Für den schnellen Datenfluss von den Leistungserbringern zu den Krankenkassen kann laut Dr. Demmler der Dienst KIM (Kommunikation im Medizinwesen) der Telematikinfrastruktur dienen, über den ab September 2021 die elektronischen Arbeitsunfähigkeitsbescheinigungen übermittelt werden. Er sei auch für die Übertragung von Diagnosedaten geeignet. Da stellt sich die Frage, warum die Krankenkassen Diagnosedaten brauchen. Die Abrechnungsdaten werden eigens über die Kassenärztlichen Vereinigungen geleitet und dort aggregiert, damit die Kassen Diagnosen nicht einzelnen Patienten zurechnen können. Das funktioniert aber seit Einführung der „Patientenquittung“ 2003 nicht mehr, denn seitdem erhalten die Krankenkassen die Abrechnungsdaten einschließlich der Diagnosen personenbezogen. Ob Dr. Demmler hier den Weg der Daten über die Kassenärztlichen Vereinigungen abkürzen möchte oder ob sie zusätzliche Diagnosedaten an die Krankenkassen übermittelt sehen will, wird aus ihrem Beitrag nicht deutlich.
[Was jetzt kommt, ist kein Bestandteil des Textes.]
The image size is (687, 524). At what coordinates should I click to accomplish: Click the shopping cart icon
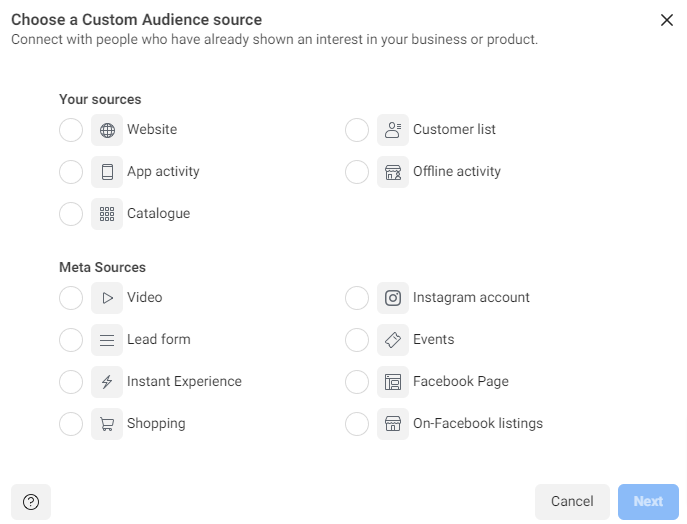coord(107,424)
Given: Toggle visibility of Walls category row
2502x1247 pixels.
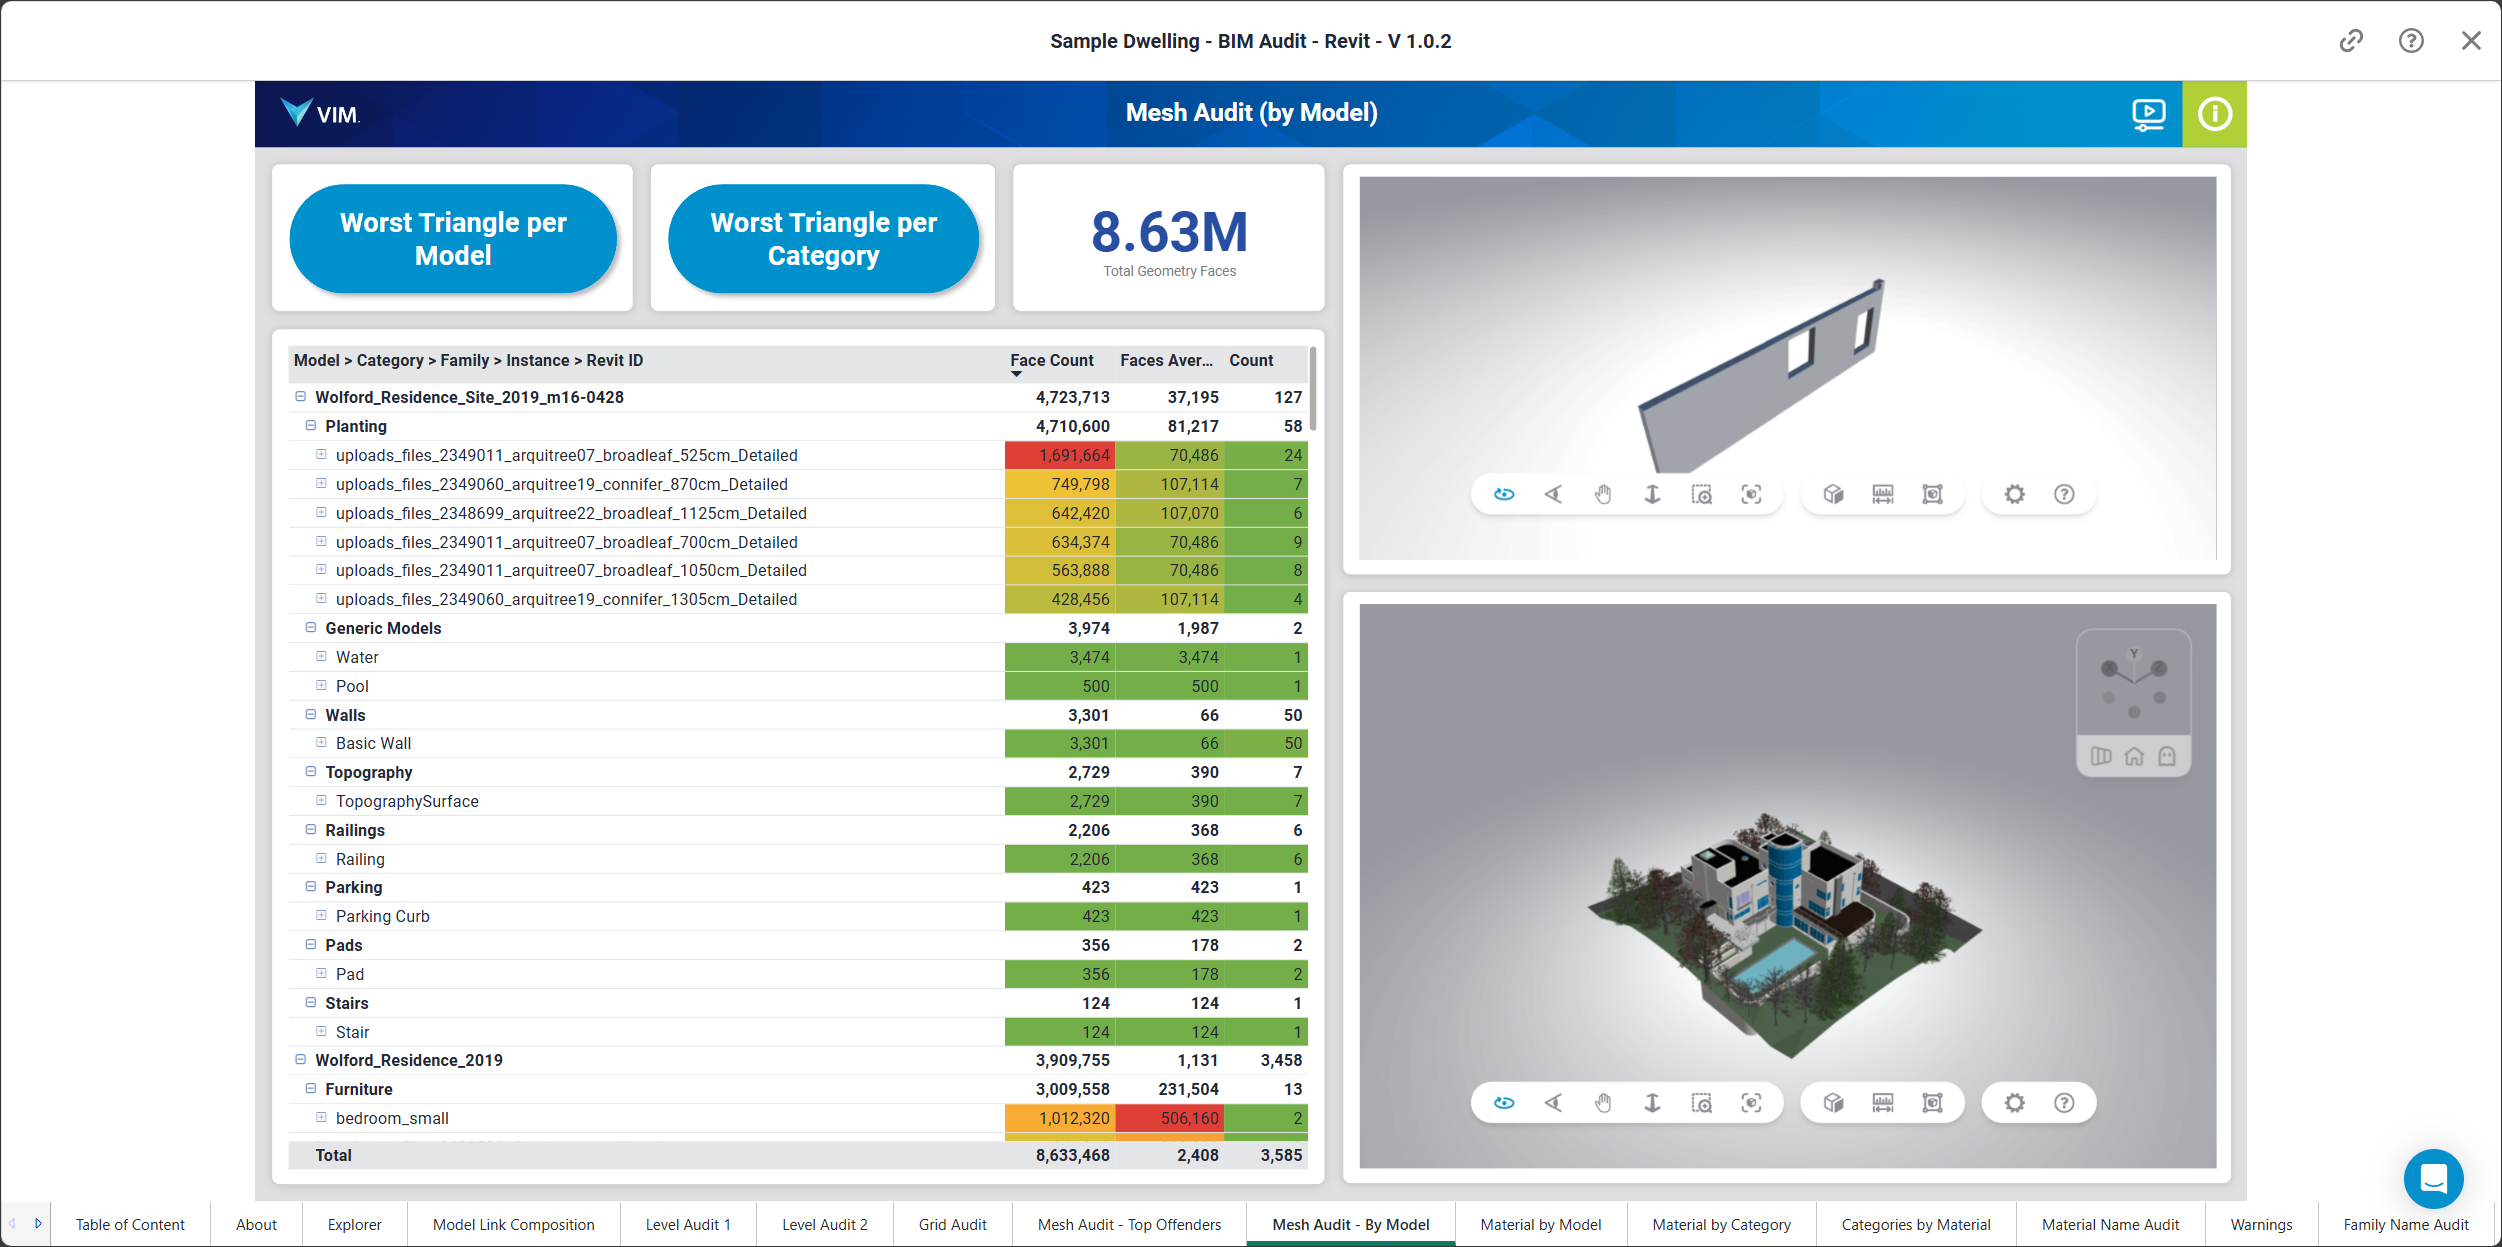Looking at the screenshot, I should point(308,714).
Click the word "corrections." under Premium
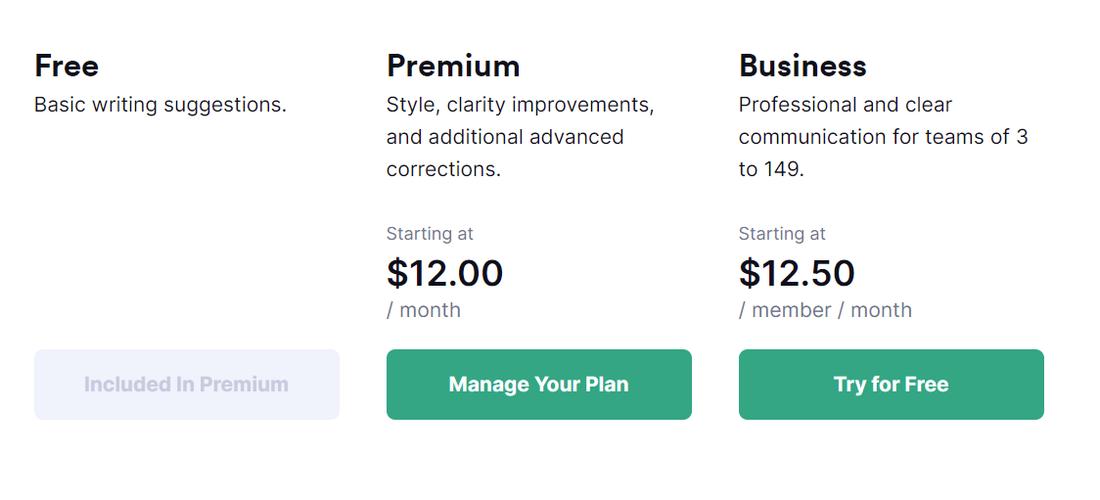Image resolution: width=1100 pixels, height=500 pixels. tap(443, 169)
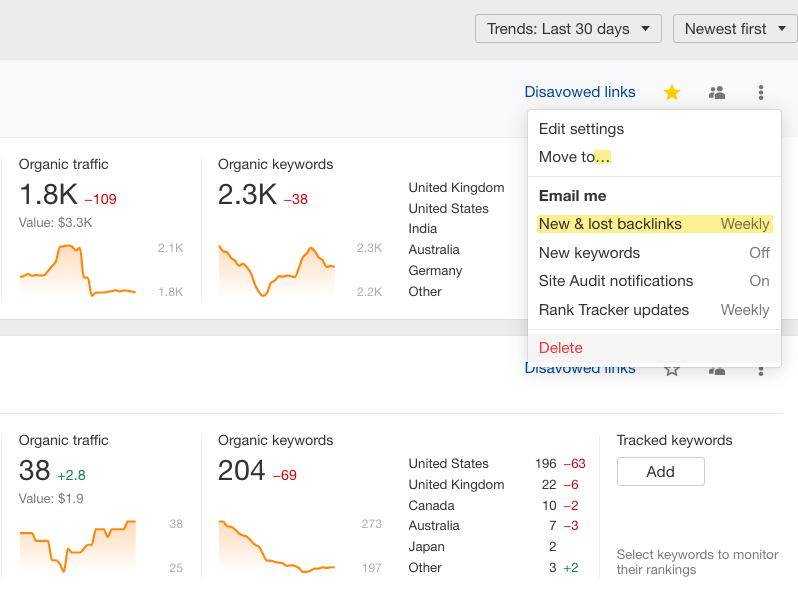This screenshot has height=594, width=798.
Task: Open the Newest first sort dropdown
Action: (x=734, y=29)
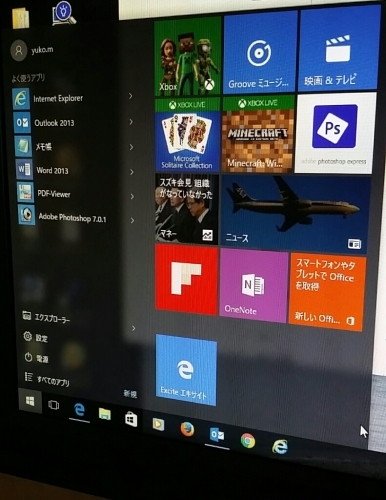Viewport: 386px width, 500px height.
Task: Launch Groove Music tile
Action: pos(260,52)
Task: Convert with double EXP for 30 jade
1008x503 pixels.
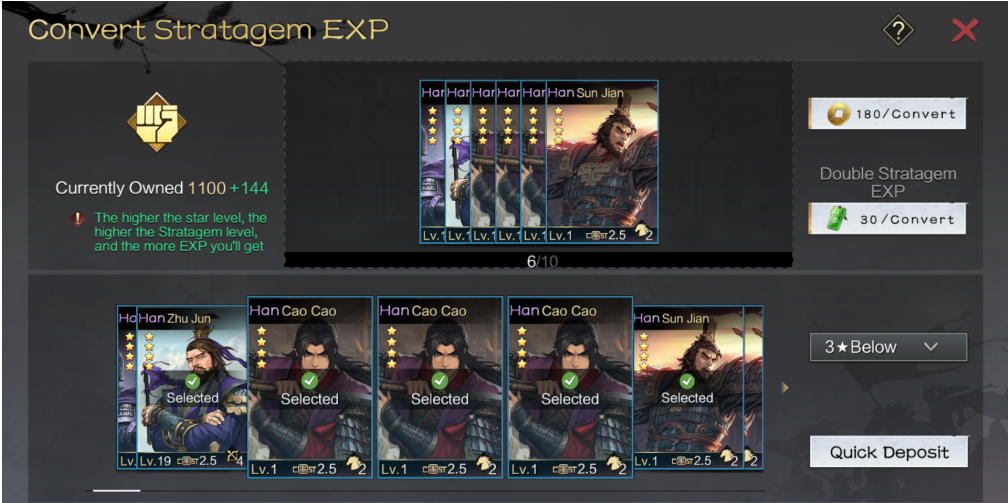Action: (x=887, y=219)
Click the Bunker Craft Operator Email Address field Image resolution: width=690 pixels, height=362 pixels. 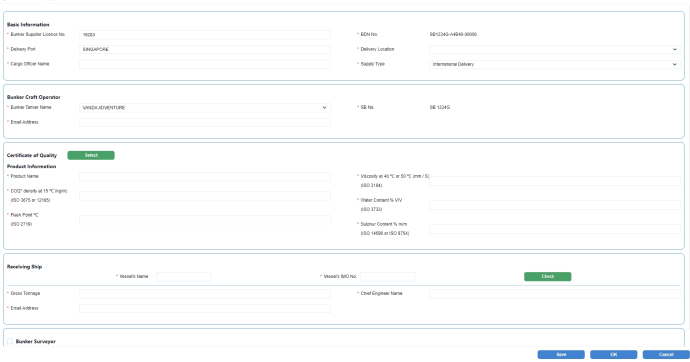click(205, 122)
Hinsichtlich der künftigen Entwicklung verweist Dr. Demmler auf den „europäischen Datenraum für Gesundheitsdaten“, der in den kommenden Jahren zumindest für elektronische Kurz-Patientenakten und eRezepte umgesetzt werden soll. Hier möchte Dr. Demmler für die Krankenkassen die Rolle des „Neutralen Datenmittlers“ reklamieren, wie sie im aktuellen Entwurf des „Data Governance Act“ des EU-Parlaments vorgesehen ist. Schließlich hätten die Krankenkassen bei der Bereitstellung der ePA bewiesen, dass sie einheitliche europäische Standards verlässlich implementieren könnten. Zusätzlich erforderlich sei ein gemeinsames Regelwerk und ein einheitliches Ethikverständnis: Die Ergebnisse der Datennutzung müssten den Europäer*innen zugute kommen und ein „Ausgleich zwischen den Interessen der Industrie und der Allgemeinheit“ gefunden werden. Letzteres mutet allerdings seltsam an: Wenn die Krankenkassen so sehr die Sachwalter der Interessen ihrer Versicherten sind, sollten sie deren Durchsetzung kompromisslos verfolgen – auch deren Interesse an der Erhaltung des Arztgeheimnisses und der Privatheit ihrer Gesundheitsdaten. Denn für die Datenwirtschaft sind Daten nur ein „Rohstoff“, für die Betroffenen kann ein ungewolltes Öffentlichwerden ihrer Erkrankungen, Behandlungen oder genetischen Informationen das Ende ihrer Karriere, sozialen Beziehungen oder Lebenschancen bedeuten. Daher ist es wichtig, dass das Prinzip der Datensparsamkeit und die informationelle Selbstbestimmung der gesetzlich Versicherten gewahrt werden, anstatt die Verfügung über derart persönliche Daten „Treuhändern“ welcher Art auch immer zu überlassen.